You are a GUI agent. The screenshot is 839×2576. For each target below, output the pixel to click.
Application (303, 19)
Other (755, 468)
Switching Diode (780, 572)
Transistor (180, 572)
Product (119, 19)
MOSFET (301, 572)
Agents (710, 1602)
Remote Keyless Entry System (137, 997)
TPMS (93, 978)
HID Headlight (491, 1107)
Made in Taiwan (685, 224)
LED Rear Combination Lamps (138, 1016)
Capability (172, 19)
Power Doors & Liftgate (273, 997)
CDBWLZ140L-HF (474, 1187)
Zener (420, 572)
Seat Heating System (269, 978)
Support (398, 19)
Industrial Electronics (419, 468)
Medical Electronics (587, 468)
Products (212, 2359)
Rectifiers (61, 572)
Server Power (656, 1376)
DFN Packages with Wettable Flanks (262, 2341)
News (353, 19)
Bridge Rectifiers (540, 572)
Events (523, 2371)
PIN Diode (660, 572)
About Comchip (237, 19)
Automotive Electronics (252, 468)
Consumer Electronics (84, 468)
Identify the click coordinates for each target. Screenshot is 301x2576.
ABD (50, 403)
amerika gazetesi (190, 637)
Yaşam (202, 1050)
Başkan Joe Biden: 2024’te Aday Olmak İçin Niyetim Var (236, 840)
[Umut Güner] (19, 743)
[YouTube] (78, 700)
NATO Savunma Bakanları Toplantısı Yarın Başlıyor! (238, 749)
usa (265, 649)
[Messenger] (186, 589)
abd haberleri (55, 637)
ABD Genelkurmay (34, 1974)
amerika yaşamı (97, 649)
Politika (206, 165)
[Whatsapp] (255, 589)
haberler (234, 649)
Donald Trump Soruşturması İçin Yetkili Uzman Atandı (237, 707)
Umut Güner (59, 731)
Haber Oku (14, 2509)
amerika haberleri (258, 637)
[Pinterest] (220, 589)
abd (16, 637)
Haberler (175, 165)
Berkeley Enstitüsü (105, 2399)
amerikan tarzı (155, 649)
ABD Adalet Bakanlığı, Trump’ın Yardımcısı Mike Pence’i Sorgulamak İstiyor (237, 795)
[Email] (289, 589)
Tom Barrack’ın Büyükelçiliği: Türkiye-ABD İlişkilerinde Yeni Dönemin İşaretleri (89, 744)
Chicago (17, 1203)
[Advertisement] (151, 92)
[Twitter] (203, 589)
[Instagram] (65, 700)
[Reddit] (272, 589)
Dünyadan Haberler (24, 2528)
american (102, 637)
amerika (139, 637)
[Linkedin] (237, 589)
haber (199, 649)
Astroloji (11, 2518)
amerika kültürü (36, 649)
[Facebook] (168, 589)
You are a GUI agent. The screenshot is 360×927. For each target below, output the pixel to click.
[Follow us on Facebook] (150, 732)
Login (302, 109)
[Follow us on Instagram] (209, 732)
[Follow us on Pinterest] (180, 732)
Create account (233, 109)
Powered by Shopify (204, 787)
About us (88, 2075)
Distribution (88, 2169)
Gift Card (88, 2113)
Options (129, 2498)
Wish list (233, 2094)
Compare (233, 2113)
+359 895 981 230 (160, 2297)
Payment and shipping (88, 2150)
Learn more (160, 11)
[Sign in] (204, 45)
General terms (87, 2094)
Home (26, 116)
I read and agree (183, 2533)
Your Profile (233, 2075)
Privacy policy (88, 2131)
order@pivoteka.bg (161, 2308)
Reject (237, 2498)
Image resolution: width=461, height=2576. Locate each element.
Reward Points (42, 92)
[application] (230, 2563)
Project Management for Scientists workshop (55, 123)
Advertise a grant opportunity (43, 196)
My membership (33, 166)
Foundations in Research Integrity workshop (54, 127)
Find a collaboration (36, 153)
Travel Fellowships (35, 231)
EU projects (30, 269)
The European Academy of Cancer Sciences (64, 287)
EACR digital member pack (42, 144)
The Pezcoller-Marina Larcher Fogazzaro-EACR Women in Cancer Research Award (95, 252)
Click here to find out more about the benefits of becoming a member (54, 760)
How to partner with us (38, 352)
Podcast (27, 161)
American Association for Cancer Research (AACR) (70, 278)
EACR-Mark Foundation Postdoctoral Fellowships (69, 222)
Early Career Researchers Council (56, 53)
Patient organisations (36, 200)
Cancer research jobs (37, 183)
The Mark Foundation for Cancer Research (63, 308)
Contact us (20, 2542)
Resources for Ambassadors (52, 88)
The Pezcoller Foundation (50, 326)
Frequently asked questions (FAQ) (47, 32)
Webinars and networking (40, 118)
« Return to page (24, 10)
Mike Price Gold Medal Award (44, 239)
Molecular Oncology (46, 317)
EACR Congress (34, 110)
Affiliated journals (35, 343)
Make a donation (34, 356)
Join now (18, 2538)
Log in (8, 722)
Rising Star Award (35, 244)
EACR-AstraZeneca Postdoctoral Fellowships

--- --- ---

Copy each line containing the word "Award" from the data.

## Written solution
The Pezcoller-Marina Larcher Fogazzaro-EACR Women in Cancer Research Award (95, 252)
Mike Price Gold Medal Award (44, 239)
Rising Star Award (35, 244)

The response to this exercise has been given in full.